Histoire des hosties

Lors de la Cène, Jésus a consacré du pain, pour laisser aux hommes son Corps dans le mystère de l’Eucharistie. Ceci ayant eut lieu selon les évangiles synoptiques pendant la Pâque juive, ç’aurait été du pain azyme, non levé. Saint Jean place son récit avant cette fête, et dans ce cas le pain aurait été fermenté. Mais là n’est pas le plus important, et les premières communautés se servaient indifféremment de pain azyme ou fermenté : tout dépendait des facilités d’approvisionnement.
Il n’y eut de choix qu’à partir du VIe ou du VIIe siècle : l’Orient se prononça pour le pain fermenté, et l’Occident pour le pain azyme.
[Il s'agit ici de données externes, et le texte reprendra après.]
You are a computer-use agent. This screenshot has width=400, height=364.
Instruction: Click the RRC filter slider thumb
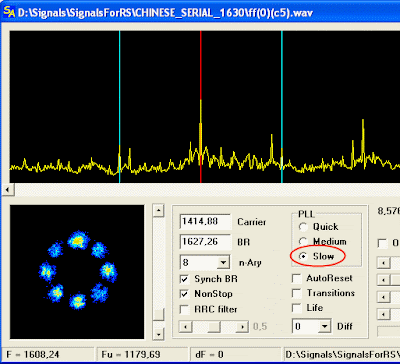pyautogui.click(x=214, y=327)
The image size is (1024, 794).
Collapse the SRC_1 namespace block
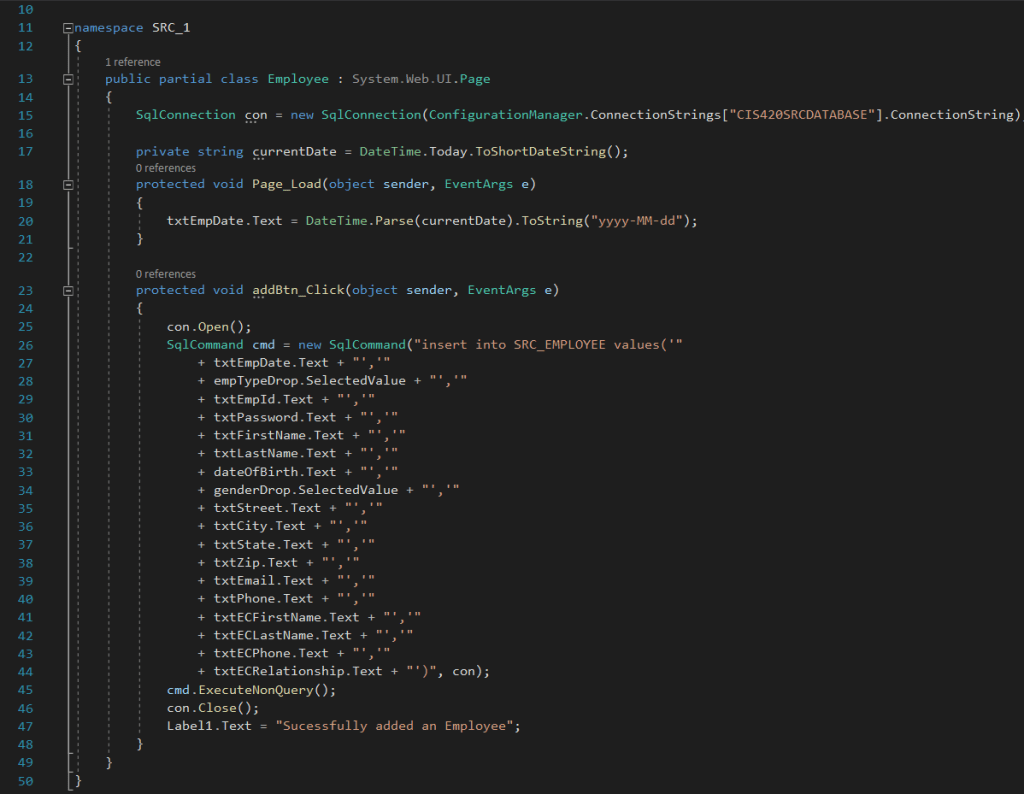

Le concile de Florence déclara les deux coutumes légitimes, et les institua règles pour chacune des deux régions. Cette différence demeure encore.

L’introduction spécifique des hosties est assez tardive : jusqu’au IXe siècle, les fidèles offraient le pain et le vin qu’ils avaient apportés, et le prêtre prélevait juste la quantité nécessaire poir la consécration. Le pain restant était distribué ensuite en signe de partage.
A partir du IXe siècle, le mode de vie changeait, et certains fidèles préfèraient offrir de l’argent que du pain. Par ailleurs, avec le régime féodal, les églises avaient reçu des terres leur assurant une relative indépendance dans le culte en leur fournissant la farine nécessaire.

D’autre part, un souci liturgique s’est dégagé : uniformiser les offrandes et éviter d’avoir à rompre du pain, ce qui amenait toujours à la multiplication des parcelles. De petits pains indivduels furent préparés, au nom d’hosties (ce qui signifie étymologiquement « victime »).
Dans ce même souci liturgique, on réserva au prêtre une hostie plus grande, afin de conserver le rite de fraction du pain tel que le Christ l’avait fait. Une taille plus importante a de plus l’avantage pastoral d’être plus visible lors de l’élévation.

Pour autant, on retrouve dès le VIe siècle des moules de pierre servant à la confection spécifique de pains d’autel. Ils comportent des inscriptions gravées, qui imprimeront sur les pains des croix, l’alpha et l’omega ou d’autres inscriptions soulignant la nature du pain consacré : le Corps du Christ.

Jusqu’au XIV siècle, cette tâche fut exclusivement réservée aux clercs et aux religieux. Progressivement, des religieuses (semi-contemplatives puis contemplatives) assumèrent ce service, et cela devint de règle à partir du XVIIe. La fréquence des communions augmentant, et le nombre de religieuses s’y adonnant diminuant, les techniques de production évoluèrent, mais le climat de prière qui accompagne la fabrication demeure.